How to Avoid Being Killed in a War Zone

How – and why – reporters and aid workers survive in some of the world's most dangerous places.

How to Avoid Being Killed in a War Zone: The Essential Survival Guide for Dangerous Places, by Rosie Garthwaite, Bloomsbury USA, 304 pp.

English TV journalist Rosie Garthwaite’s strangely giddy, yet gonzo survival guide, How to Avoid Being Killed in a War Zone, has washed up on the shores of the US from Qatar, where she works for Al Jazeera, a news service that broadcasts to a significant portion of the Arab world. Her 293-page book weighs in on everything related to a dangerous field deployment: ranging from how to build a wigwam in extreme weather to cheery warnings against trying to contract food poisoning when on assignment as “a good way of getting rid of that last bit of tummy.” (Really? Smart people do that?)

As a whole, this odd book cobbles together war memories and advice – the latter, often contradictory – from Garthwaite, her colleagues, and her friends who’ve
represented international news, aid, and peacekeeping organizations like the BBC, Medecins Sans Frontieres, and the UN, in locales like the Sudan, Bosnia, and Iraq. Their varying views on, say, the safety of trying to score contraceptives for affairs begun in the Middle East range from scared (“Asking advice from the wrong doctor could put you in front of a judge, facing the harsh local laws,” says Garthwaite) to sanguine (“If something does go wrong, the morning-after pill is readily available practically everywhere – even up a mountain,” chirps one former female colleague, from the Baghdad Bulletin. “You might get a few odd looks when you ask for it, but don’t let that put you off.”)

Such divergent senses of reality create a schizoid effect for Garthwaite’s readers. In terms of its tone, her book chortles, chugs, chuffs, and cries, at rapidly shifting intervals. Those looking for a consistent perspective on working in a war zone will never find it. This seems to be a metaphor for the nature of combat reporting. So, whom does a book like this serve? Aid workers and reporters preparing to enter the field, and wondering how to care for injured colleagues, and themselves, can glean from it valuable first-aid and sanitation tips. In a pinch, tampons can serve as wound compresses; sand can be used to clean cooking pots and utensils.

When it comes to psychedelic raves, however, Garthwaite warns that “drug-enhanced desert discos are not a good idea, though they always seem like one at the time. The drug Ecstasy can cause dehydration.”

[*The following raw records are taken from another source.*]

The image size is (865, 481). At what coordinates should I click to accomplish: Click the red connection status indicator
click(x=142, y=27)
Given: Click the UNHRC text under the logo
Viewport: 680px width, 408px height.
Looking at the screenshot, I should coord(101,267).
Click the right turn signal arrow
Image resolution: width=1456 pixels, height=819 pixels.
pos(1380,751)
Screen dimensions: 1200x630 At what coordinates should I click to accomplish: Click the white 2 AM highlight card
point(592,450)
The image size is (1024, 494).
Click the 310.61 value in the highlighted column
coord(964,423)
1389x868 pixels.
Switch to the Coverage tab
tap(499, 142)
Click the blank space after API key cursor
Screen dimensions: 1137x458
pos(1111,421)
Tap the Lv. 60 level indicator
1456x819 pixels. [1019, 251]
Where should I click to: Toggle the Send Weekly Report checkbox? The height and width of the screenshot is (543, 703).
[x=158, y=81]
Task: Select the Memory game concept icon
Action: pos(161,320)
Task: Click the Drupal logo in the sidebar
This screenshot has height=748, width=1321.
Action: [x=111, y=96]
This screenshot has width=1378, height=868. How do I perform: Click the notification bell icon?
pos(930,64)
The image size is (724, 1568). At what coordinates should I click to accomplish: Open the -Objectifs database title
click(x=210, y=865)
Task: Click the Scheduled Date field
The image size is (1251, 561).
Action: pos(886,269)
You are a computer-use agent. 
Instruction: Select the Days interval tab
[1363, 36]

If you suspect that there’s something a bit off – or at least hard to fathom – about those who want to live and work in such extremis, you’d be right. (As a friend of mine from the Associated Press once drily put it: “Foreign correspondents don’t tend to lead the most stable of lives.”)

Certainly, their attraction to danger can feel non-intuitive. Take Garthwaite’s former colleague, now an NGO worker in Myanmar, who saw “the govenment
suppression of the monk-led riots of 2007, and cyclone Nargis a year later, which killed an estimated 134,000 people and devastated the most fertile parts of the country. He has chosen to remain anonymous because he wants to be as honest as possible in explaining why,” she writes, “everyone should visit the beautiful country that has become his home and, to him at least, is ‘the safest country on earth.’ ”

“ '[Y]ou cannot help but be charmed by the long-suffering and repressed locals,’ she quotes him as saying, then adding: ‘Arriving here feels like stepping back in time.’”

For those who recall the slaughter of nearby Cambodia’s intelligentsia, however, his take may call up less charming images than echoes of the madman Pol Pot, who sought to return his nation to the year zero.

Fact is, lay readers of memoirs by war correspondents look to books like Garthwaite’s to answer the obvious question: What spurs seemingly sane civilians to
enter – and even return to – a war zone?

While Garthwaite doesn’t say, she offers clues. Once a combat correspondent returns home, she writes, “peace can be difficult to handle. You’ll be yearning for
that buzz, that sense of the unexpected that your war-zone life used to offer. Conversations will seem trivial. You will smile when you want to shout, ‘I’m bored!’ ”

Such a statement makes a conflict reporter sound like a danger junkie, jonesing for violence and more violence. While that’s hardly a noble motivation, it can spur great reporting.

Without skilled news coverage, we’d never know what soldiers and civilians experience on the ground. “’It’s still the biggest story of my generation,’ Garthwaite
quotes a friend as saying, in 2005, about the war in Iraq, “’and I’ve got to get out there.’”

Susan Comninos is a Monitor contributor.